The COVID-19 pandemic has revealed crucial shortcomings in the Party’s approach of promoting Putonghua as a magic bullet, whether for poverty alleviation or national unity. In Hubei province, for example, officials realised that unless they used local dialects, they could not ensure clear and effective communication on important public health issues. They mobilised linguists and public health experts to ensure that information was available and comprehensible to everyone in languages they understood.15
Such efforts were constrained, however, by the state’s refusal to recognise the majority of languages spoken in the country. Most of the public health translation work carried out during the pandemic was done unofficially, at the grassroots level by people like Yulha. Meanwhile, on social media, a range of ‘influencers’, including ‘cartoonists, poets, singers, calligraphers, [and] writers’, made public health information available to their audiences in the language they understood best. In Inner Mongolia, some influencers were so effective in spreading the message about the pandemic that state media co-opted and reused their content.16
In a crisis like the COVID-19 pandemic, there are serious implications of the state’s failure to adequately recognise linguistic diversity and provide public health information in the languages that people know and use. These include people being misinformed about what is happening and unclear about instructions to protect their health, thereby putting themselves and their communities at risk.
Even more important than the clarity and accuracy of information is the issue of trust.
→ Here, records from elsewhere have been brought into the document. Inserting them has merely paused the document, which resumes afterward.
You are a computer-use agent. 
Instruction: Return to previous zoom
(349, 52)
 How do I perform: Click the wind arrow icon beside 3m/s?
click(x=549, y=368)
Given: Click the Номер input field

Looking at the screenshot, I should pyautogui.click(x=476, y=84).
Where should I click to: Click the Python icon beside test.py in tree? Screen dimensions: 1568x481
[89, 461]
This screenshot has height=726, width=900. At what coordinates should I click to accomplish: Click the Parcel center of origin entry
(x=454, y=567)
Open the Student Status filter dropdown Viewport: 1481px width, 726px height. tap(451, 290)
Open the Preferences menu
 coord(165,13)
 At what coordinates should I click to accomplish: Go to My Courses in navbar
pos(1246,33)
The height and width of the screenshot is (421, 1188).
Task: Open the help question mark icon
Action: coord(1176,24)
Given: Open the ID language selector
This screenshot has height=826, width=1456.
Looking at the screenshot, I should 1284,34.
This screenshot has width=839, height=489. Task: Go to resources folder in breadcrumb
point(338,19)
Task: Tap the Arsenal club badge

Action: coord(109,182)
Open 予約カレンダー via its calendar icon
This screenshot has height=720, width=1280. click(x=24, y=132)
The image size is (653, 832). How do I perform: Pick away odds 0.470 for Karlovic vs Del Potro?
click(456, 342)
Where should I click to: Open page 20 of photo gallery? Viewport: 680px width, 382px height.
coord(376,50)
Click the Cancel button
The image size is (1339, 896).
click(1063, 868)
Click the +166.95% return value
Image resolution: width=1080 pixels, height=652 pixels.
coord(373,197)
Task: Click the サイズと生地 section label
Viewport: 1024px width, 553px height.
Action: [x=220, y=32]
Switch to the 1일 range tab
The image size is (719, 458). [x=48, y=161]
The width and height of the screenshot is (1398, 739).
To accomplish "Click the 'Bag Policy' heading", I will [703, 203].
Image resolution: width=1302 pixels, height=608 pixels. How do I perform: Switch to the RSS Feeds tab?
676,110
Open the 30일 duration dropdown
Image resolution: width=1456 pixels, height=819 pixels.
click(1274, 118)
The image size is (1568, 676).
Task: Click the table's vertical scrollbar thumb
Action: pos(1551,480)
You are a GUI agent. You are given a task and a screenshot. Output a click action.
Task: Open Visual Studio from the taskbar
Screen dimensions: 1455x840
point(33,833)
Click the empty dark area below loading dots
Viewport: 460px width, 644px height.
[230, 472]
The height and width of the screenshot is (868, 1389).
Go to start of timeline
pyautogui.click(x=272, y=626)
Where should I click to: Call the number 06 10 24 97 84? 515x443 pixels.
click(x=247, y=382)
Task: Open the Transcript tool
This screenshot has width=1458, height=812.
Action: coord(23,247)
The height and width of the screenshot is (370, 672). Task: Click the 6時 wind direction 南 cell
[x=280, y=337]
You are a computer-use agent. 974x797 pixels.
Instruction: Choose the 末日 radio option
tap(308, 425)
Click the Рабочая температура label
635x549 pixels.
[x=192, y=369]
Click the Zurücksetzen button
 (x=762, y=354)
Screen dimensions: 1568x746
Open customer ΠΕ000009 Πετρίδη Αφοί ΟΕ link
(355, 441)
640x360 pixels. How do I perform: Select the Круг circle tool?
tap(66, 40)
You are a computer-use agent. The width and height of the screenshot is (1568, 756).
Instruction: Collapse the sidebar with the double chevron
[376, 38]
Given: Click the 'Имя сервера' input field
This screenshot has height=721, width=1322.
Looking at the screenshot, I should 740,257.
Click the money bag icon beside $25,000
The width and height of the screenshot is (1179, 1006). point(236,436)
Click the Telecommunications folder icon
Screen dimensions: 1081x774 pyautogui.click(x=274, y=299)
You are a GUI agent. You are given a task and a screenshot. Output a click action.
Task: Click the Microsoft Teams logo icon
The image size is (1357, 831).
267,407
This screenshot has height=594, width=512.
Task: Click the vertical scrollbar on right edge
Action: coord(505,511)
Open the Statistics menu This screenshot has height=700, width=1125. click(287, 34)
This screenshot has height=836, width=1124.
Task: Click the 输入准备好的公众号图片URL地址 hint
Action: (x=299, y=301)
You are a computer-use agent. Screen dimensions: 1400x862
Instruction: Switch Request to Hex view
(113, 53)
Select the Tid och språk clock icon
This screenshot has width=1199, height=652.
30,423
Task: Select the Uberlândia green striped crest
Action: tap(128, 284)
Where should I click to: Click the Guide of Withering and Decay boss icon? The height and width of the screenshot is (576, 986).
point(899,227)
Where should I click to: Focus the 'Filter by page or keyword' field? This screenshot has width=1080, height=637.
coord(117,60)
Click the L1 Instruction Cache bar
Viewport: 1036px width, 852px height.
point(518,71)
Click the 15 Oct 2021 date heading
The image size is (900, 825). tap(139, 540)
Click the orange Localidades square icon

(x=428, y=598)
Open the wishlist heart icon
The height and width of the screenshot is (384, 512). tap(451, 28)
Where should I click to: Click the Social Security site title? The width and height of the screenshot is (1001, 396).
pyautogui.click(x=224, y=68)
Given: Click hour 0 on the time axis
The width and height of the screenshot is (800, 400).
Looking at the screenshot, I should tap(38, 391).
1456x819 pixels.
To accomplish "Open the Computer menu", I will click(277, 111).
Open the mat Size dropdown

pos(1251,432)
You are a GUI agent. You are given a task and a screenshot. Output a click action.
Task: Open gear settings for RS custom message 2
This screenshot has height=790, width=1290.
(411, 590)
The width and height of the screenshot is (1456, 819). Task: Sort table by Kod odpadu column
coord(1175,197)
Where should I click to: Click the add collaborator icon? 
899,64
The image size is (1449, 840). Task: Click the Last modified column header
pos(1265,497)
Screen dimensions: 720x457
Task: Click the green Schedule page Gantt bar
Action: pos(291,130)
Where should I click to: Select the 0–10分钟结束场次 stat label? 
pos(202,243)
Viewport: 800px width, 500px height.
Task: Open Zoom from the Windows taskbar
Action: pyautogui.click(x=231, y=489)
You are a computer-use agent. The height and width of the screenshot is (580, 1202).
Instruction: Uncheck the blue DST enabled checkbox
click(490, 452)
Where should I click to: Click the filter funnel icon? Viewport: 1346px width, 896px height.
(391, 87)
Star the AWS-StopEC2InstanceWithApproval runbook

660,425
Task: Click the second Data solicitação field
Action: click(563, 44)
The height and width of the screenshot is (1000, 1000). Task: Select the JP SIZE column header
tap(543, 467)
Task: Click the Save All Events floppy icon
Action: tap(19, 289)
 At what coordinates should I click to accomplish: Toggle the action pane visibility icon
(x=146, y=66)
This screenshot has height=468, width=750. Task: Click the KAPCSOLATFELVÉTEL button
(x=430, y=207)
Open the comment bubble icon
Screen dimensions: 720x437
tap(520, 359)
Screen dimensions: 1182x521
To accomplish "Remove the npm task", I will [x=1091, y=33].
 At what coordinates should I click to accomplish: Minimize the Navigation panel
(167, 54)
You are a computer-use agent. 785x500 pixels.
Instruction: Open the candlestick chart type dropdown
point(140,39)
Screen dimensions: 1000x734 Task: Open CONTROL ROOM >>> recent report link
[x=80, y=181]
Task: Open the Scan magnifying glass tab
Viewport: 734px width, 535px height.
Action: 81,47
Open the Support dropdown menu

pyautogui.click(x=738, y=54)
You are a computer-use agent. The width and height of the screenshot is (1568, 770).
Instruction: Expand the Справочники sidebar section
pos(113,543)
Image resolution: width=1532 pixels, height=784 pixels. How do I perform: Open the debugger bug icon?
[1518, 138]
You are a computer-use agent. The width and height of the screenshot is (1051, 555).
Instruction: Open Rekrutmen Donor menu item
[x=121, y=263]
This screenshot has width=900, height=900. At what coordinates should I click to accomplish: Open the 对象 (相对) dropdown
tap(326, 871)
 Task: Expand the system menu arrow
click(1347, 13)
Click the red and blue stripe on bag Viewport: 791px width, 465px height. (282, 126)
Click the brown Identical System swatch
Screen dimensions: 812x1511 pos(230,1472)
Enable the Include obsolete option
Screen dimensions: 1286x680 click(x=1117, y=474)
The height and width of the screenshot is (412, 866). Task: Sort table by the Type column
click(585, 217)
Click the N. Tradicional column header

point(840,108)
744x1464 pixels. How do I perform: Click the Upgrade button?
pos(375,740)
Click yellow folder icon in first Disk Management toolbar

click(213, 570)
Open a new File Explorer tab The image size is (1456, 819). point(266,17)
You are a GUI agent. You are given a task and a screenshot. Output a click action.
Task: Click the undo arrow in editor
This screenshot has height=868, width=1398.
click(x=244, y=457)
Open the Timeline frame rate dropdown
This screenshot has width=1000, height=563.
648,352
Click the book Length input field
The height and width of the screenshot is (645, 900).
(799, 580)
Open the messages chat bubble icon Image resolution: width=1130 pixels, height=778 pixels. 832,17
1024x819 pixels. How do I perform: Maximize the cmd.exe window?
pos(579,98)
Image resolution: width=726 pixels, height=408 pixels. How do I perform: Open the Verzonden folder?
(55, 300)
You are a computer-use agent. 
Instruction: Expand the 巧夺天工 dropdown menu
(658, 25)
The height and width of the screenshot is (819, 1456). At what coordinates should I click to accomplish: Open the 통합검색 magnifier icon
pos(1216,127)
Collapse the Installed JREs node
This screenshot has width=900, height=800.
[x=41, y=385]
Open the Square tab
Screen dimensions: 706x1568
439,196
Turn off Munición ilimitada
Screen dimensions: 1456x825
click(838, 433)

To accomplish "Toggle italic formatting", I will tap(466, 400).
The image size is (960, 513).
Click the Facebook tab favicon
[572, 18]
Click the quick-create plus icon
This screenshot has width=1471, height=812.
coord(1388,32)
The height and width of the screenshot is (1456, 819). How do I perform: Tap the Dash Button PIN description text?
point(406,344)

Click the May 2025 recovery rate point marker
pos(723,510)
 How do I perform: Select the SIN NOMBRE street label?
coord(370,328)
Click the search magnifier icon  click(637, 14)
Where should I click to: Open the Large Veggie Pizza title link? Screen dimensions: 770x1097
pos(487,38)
People tend to trust information they receive from a source they consider reliable, which often requires it to be in a language that is most familiar.17 That sense of trust in turn influences how any individual acts on information they receive. In a pandemic, that, too, can have significant consequences not only for the individual’s own health, but also for that of the broader population.
In Tibet, the experience of the SARS epidemic suggests that Tibetans did not trust information they received in the language of the state. Anthropologist Beth Meriam describes how Tibetans in Qinghai province responded with a mixture of distrust and cynicism to the state’s efforts to control the disease and spread public health information. Instead, they reached out for what was familiar and comforting: their faith, their language, and their community.18 When rumours spread that the Dalai Lama was conducting an empowerment ritual to protect Tibetans from the disease, locals waited at the designated time with doors and windows open to receive his blessings. In the end, the epidemic served to further drive a wedge between local Tibetans and the state, undermining rather than building trust.
Likewise, during the COVID-19 pandemic, Tibetans — like people all across China — reached for languages they understood, which comforted them and that they trusted. Because Putonghua is the language of state and party propaganda, and is used in places like Tibet and Xinjiang as a tool of repression, it fails to be the language of trust.